I hope every day isn’t going to be like today. I wish I could at least know how long these IVIG side effects are going to last. Or I wish I could know how much of what I’m feeling is due to Prednisone withdrawal. I’m inclined to believe it is a combination, like the doctor suggested, but I’m praying most of it is just from the IVIG, meaning it will subside and eventually fade away within the next week or so. If these headaches and lack of concentration are mostly due to Prednisone tapering, I’m screwed for at least the next month. UGH!
The plan today, tomorrow, & Thursday is to work from home, but today was a total fail. I logged on around 8AM, had breakfast, took my pills, worked for about an hour and then the intense migraine set in and looking at the computer screen was making me want to claw my eyes out. I had to walk away. I took a couple of Percocet and then immediately fell asleep for an hour or hour and a half. By the time I woke up, the painkillers had kicked in and I had about 30-45 useful minutes before my headache returned. Anddddddd repeat the same process. All day. I ended up having to cancel/reschedule my graduate school interview that was scheduled for 6PM via Skype because I couldn’t function for more than a few minutes at a time. I feel bad cancelling and I hope it doesn’t hurt my chances of admission, but there is no way I would have been able to accurately portray myself in a video interview like this.

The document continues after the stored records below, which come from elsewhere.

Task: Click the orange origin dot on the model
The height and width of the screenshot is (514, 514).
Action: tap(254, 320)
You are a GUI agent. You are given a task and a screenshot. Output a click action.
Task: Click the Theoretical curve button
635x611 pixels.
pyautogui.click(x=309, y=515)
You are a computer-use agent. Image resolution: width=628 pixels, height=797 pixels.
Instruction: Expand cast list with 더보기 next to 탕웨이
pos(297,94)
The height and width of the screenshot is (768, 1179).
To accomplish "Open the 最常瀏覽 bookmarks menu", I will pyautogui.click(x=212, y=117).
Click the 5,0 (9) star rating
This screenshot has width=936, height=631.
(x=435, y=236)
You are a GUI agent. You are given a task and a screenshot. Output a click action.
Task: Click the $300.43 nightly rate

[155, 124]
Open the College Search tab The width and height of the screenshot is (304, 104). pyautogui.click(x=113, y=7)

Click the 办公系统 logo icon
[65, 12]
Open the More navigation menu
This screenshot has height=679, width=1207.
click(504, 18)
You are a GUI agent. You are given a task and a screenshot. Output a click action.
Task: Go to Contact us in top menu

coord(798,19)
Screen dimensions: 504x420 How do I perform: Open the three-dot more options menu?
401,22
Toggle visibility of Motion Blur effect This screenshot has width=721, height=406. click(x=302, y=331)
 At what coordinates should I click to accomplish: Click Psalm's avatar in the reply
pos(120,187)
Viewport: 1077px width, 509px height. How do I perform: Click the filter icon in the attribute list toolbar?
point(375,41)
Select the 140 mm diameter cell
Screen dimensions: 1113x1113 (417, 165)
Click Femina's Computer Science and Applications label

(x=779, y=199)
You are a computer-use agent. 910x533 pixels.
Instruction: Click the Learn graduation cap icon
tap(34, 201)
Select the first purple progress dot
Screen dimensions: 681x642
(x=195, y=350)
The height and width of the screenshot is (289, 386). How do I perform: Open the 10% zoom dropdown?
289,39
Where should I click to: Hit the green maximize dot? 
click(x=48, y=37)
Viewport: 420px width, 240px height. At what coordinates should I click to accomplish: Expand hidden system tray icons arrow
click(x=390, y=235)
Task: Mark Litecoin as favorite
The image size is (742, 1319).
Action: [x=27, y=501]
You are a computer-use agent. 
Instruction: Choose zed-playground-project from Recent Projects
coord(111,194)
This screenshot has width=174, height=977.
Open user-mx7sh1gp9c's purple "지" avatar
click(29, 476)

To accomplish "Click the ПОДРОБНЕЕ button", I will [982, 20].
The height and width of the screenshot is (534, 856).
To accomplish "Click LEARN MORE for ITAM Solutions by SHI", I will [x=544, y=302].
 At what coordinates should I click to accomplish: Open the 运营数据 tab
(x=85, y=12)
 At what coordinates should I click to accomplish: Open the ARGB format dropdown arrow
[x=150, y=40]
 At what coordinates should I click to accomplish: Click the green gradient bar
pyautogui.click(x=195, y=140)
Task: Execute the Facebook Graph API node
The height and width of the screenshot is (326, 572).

By the time dinner rolled around, I didn’t have much of an appetite. I made myself eat anyways, especially since I didn’t eat lunch. Then I had to face my newest enemy – the shower. Once again, my oxygen level dropped and my heart rate shot up. I don’t know if it is the steam, the enclosed space, or the fact that I’m standing for more than a couple of minutes, but it is extremely frustrating.
I think the thing that is perhaps the most frustrating, though, is how crappy I feel in general. A couple of weeks ago when my platelet count was awful, I felt totally fine. Things were going crazy inside my body, but on the outside, I had almost no symptoms. At the time it was terrifying, but now I miss it. It’s ironic how “getting better” has made me feel so, so much worse. Now that my platelets have reached an acceptable level, I’m all of a sudden completely broken on the outside. How does that make any sense?! Maybe this IVIG treatment was more intense than I had originally thought.
Debra
June 29, 2016 at 11:20 pmWhat doesn’t kill you makes you stronger. My best boss used to tell me that all the time. I’m praying you will feel better as you wean from the meds.